** Begin **
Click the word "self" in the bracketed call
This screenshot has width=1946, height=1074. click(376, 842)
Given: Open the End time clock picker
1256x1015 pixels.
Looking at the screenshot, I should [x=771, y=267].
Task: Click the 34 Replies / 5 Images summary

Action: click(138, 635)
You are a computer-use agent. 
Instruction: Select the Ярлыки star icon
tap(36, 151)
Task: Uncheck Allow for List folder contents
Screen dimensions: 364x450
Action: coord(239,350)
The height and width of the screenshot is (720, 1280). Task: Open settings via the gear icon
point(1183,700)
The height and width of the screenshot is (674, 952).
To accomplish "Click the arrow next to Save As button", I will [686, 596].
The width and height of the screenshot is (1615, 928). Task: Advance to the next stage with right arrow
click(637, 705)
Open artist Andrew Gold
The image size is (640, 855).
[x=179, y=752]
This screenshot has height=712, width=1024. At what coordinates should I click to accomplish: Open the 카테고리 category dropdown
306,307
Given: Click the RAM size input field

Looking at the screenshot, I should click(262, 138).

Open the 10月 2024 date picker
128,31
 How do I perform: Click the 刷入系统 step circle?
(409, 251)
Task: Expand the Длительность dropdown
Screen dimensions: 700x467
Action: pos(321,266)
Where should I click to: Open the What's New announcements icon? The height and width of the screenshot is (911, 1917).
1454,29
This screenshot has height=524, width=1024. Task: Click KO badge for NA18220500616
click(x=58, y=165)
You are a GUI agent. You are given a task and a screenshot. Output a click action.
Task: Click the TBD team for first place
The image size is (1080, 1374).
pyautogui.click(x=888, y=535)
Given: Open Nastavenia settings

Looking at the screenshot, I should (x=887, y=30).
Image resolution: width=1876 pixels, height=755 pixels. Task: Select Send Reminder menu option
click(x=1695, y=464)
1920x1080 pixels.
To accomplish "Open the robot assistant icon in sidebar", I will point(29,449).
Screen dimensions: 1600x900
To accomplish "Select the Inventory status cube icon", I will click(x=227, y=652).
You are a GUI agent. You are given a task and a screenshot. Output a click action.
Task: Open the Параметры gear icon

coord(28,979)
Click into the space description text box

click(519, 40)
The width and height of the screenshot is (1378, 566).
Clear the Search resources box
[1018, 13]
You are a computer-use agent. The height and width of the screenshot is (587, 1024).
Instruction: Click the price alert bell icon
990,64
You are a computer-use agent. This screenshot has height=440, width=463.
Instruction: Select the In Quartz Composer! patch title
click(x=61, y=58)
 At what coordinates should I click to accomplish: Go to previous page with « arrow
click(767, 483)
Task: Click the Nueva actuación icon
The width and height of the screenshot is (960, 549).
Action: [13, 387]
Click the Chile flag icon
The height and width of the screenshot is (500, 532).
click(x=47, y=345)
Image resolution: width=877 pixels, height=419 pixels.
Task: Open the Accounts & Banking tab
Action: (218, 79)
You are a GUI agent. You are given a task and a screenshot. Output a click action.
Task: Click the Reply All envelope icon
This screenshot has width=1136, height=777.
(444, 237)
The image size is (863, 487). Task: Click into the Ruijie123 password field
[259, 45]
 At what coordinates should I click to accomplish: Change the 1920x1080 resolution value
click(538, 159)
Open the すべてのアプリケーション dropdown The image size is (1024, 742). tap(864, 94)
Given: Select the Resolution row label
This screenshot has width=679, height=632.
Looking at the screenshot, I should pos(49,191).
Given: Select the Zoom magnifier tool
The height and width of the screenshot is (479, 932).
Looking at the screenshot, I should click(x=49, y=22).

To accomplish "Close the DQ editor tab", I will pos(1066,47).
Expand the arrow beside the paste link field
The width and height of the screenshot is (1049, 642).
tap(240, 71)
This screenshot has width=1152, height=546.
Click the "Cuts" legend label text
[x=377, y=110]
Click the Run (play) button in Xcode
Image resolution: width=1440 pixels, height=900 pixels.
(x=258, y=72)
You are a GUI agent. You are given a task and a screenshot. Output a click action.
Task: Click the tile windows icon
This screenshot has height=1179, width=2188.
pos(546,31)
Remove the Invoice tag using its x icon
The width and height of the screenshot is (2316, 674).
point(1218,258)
** End **
#### What needs to be done
Count the lines in the records above that contain the word "Select" and give only the number.

#### Response below
6